Ivor Powell
There’s a passage in Des-mond Tutu’s just- published memoir of the Truth and Reconciliation Commission, No Future without Forgiveness, that sums up the dilemma and the moral enormity of the truth commission.
Tutu is in Rwanda, and he has just delivered a sermon warning against Tutsi retribution for the atrocities committed by the then Hutu government during the 1994 genocide. Tribunals and punishment, he argues, will merely lead into new cycles of retribution.
“The president of Rwanda responded to my sermon with considerable magnanimity. They were ready to forgive, he said, but even Jesus had declared that the devil could not be forgiven. I do not know where he found the basis for what he said, but he was expressing a view that found some resonance.”
Tutu, of course, never loses his Christian charity or his optimism. But there are times, recorded his memoir, when these qualities were apparently tested to the limit.
One such instance was that of the government’s chemical and biological warfare programme, which he describes as the “most diabolical aspect of apartheid” and reminds him of Dachau.
“Thank God they were so incompetent,” he judges. “What was so shattering for me was that it had all been so scientific, so calculated, so clinical.
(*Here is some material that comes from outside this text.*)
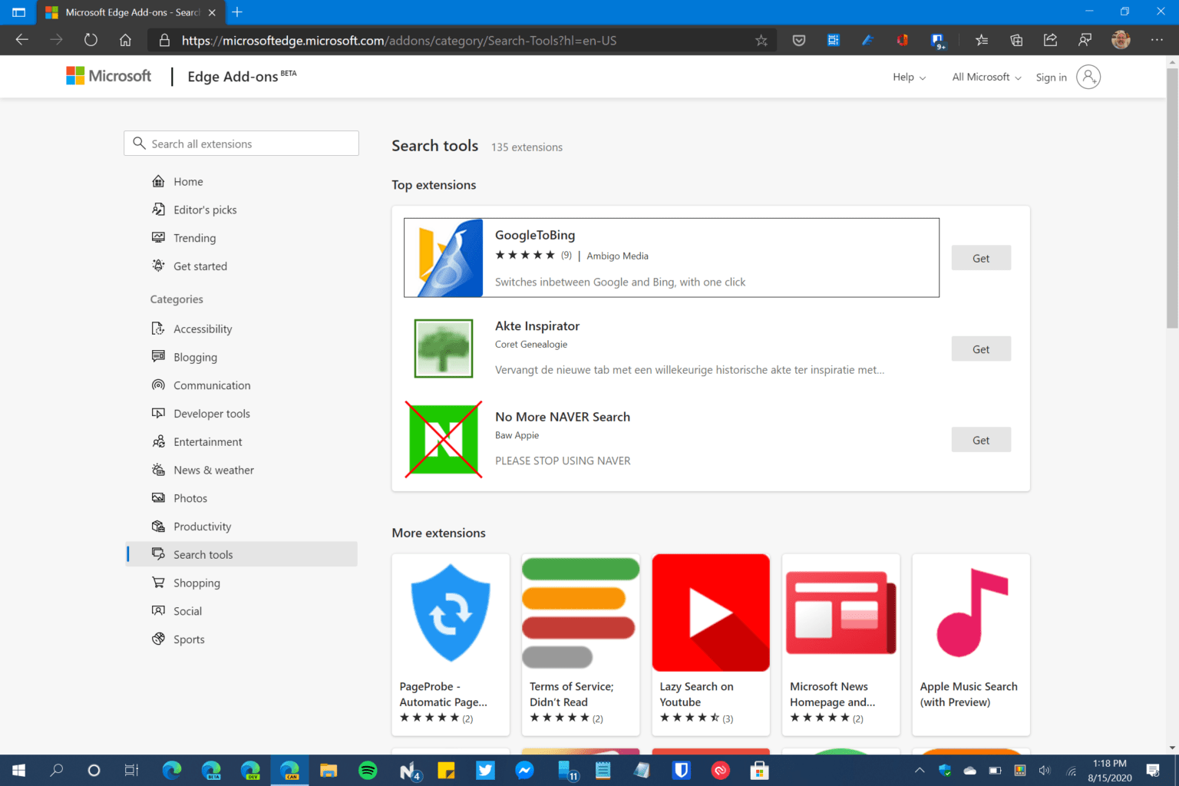Image resolution: width=1179 pixels, height=786 pixels.
Task: Open the Editor's picks section
Action: (x=204, y=209)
We had listened to gruesome details in evidence that had come before the commission before then. “
Tutu then lists some of the projects and substances embarked upon by the programme: “Cholera, botulism, anthrax, chemical poisoning and the production of huge supplies of mandrax, Ecstasy and other drugs of abuse.”
“We wonder now that there is such a huge supply of drugs in the coloured community of the Cape Flats … Is it an unfortunate social phenomenon or does it relate to part of a chemical and biological warfare programme to undermine the morale of that community?”
Equally strong words are used to describe the actions of former state president FW de Klerk – who is nevertheless warmly commended for his February 2 1990 speech unbanning liberation movements.
Tutu, a former Nobel Peace Prize laureate, relates that he was telephoned by the Norwegian Nobel Committee for advice on whether to award a joint peace prize to Nelson Mandela and De Klerk in 1993, and endorsed it.
“Had I known then what I know now, I would have opposed it vehemently.”
Tutu writes: “Sadly, he [De Klerk] believed he could find a way to keep power by trying to erode that of his major negotiating partner, Mr Nelson Mandela, who increasingly became his opponent.
“That was when the so-called ‘black-on- black’ violence escalated and various horrendous massacres took place … I cannot believe that the involvement of one Cabinet minister and two former commissioners of police in human rights violations in the 1980s represented nothing more serious than aberrations by mavericks.”